• DATA SHOWN:
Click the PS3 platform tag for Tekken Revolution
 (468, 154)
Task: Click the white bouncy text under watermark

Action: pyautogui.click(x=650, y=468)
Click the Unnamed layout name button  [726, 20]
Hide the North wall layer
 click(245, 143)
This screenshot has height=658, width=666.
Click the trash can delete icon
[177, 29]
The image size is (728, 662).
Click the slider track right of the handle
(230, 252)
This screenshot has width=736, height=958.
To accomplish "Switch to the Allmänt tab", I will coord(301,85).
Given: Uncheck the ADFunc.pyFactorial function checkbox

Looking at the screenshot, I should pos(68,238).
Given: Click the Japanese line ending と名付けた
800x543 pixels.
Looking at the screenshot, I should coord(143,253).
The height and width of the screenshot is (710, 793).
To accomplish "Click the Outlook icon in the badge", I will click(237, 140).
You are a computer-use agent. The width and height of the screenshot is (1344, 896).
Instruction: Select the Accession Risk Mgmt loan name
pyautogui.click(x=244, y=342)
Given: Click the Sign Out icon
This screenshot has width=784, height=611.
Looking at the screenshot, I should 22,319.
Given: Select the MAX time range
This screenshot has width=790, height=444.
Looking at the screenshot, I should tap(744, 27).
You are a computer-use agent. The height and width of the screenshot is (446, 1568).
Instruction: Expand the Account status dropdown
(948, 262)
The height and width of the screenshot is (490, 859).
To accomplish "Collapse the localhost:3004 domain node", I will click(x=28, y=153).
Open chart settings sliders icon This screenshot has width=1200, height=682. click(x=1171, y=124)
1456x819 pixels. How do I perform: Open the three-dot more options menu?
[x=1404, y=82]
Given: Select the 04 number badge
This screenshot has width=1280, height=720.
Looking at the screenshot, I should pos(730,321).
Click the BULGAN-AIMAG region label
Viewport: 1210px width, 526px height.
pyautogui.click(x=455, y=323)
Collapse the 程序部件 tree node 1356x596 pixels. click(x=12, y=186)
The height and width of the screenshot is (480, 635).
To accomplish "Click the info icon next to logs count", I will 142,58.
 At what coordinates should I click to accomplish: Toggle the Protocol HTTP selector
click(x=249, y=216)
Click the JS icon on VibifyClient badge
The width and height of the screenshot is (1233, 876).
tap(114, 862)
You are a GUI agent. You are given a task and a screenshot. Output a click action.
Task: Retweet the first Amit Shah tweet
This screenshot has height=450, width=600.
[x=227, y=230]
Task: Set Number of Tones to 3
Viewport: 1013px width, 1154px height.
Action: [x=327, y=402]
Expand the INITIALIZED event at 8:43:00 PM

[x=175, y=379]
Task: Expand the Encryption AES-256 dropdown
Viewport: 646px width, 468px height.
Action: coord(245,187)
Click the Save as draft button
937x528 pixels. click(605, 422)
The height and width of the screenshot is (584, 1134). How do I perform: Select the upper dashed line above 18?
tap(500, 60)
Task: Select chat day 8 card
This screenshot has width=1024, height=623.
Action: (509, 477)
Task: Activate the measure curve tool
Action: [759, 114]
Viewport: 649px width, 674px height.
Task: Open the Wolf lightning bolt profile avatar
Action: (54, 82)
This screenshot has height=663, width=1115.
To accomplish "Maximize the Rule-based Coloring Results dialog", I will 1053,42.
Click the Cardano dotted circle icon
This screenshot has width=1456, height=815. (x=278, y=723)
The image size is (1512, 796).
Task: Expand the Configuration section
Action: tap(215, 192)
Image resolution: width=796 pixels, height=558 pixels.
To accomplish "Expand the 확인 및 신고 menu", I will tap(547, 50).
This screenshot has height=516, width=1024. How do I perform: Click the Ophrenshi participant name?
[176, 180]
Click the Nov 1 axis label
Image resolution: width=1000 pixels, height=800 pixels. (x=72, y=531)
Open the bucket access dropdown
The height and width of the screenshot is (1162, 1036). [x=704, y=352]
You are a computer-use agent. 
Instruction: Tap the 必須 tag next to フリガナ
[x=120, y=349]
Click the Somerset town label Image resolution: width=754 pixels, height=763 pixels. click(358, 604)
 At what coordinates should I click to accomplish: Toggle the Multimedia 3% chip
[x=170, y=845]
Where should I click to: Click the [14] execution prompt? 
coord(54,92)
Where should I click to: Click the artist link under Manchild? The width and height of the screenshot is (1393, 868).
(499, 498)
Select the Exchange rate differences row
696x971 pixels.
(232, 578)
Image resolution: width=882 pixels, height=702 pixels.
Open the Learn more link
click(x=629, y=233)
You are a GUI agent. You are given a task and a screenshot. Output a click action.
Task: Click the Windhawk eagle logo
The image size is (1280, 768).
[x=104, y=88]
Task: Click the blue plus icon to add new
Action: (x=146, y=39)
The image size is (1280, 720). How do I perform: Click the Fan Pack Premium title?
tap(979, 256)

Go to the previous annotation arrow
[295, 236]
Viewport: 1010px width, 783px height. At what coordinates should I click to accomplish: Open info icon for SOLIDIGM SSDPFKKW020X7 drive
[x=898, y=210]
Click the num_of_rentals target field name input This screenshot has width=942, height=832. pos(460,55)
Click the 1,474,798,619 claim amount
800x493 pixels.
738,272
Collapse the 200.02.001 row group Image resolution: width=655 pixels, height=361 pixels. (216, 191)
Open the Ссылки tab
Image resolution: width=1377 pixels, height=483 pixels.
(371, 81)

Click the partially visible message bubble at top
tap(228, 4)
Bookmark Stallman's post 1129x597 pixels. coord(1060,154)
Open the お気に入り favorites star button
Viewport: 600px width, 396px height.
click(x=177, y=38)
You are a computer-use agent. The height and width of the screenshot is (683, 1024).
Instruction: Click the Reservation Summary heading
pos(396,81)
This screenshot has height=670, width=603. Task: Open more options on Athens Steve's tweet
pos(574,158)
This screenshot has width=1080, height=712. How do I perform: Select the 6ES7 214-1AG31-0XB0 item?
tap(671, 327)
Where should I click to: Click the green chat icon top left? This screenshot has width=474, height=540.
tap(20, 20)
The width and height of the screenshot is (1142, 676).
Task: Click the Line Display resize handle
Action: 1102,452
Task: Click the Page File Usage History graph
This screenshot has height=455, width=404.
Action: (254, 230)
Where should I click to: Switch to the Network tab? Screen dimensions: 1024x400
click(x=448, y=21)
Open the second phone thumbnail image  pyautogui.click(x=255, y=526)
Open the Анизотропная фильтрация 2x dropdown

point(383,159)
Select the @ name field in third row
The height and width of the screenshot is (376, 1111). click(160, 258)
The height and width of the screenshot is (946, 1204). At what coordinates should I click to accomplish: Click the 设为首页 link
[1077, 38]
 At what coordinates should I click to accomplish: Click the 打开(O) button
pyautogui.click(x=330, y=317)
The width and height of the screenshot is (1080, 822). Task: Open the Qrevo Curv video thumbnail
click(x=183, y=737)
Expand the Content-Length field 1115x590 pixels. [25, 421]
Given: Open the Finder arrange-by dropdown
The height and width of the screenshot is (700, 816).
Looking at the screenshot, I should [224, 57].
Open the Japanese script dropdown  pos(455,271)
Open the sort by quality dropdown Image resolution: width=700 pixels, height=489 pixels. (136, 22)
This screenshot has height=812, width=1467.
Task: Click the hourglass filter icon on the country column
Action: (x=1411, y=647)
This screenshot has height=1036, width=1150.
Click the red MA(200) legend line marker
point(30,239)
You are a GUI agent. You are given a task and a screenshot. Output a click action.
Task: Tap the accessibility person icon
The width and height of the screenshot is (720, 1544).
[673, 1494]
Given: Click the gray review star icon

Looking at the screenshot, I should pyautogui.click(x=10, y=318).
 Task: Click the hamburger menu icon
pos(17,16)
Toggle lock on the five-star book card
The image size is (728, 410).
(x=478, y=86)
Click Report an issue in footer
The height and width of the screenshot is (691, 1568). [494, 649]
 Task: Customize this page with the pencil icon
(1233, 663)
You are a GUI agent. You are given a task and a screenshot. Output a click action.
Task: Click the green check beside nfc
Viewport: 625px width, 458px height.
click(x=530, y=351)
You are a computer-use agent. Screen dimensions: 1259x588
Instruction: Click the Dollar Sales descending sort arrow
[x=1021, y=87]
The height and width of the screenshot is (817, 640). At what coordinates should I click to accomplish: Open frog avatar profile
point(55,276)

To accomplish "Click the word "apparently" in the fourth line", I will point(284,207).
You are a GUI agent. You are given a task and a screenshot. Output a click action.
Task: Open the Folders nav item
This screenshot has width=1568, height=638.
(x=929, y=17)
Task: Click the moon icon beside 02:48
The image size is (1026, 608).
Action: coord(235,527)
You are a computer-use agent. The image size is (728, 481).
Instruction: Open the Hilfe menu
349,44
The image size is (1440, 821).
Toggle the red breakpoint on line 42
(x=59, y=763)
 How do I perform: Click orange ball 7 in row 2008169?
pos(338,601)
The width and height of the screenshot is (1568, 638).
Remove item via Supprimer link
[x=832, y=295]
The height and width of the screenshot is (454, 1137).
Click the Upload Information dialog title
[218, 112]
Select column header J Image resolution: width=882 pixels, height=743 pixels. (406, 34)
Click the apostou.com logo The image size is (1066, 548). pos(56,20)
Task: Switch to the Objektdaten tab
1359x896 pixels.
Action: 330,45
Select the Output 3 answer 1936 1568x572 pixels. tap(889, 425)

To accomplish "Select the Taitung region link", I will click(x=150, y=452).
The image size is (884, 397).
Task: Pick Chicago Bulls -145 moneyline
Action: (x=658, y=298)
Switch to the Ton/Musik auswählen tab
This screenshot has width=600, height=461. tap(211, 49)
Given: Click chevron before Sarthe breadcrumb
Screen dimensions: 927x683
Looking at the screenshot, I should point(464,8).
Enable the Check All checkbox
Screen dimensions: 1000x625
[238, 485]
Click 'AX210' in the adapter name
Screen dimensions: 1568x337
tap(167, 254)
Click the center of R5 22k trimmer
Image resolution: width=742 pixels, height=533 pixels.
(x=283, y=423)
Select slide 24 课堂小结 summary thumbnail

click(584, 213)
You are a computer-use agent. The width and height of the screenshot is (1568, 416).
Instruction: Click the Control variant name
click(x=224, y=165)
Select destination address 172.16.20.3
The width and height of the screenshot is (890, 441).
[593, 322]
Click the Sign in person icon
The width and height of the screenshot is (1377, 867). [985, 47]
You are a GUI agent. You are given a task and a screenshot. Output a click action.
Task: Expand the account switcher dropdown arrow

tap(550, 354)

• WHAT THIS TASK INVOLVES:
Please go through the material and return each line where the word "Collapse" appears.

• ANSWER BOX:
To accomplish "Collapse the localhost:3004 domain node", I will click(x=28, y=153).
Collapse the 程序部件 tree node 1356x596 pixels. click(x=12, y=186)
Collapse the 200.02.001 row group Image resolution: width=655 pixels, height=361 pixels. (216, 191)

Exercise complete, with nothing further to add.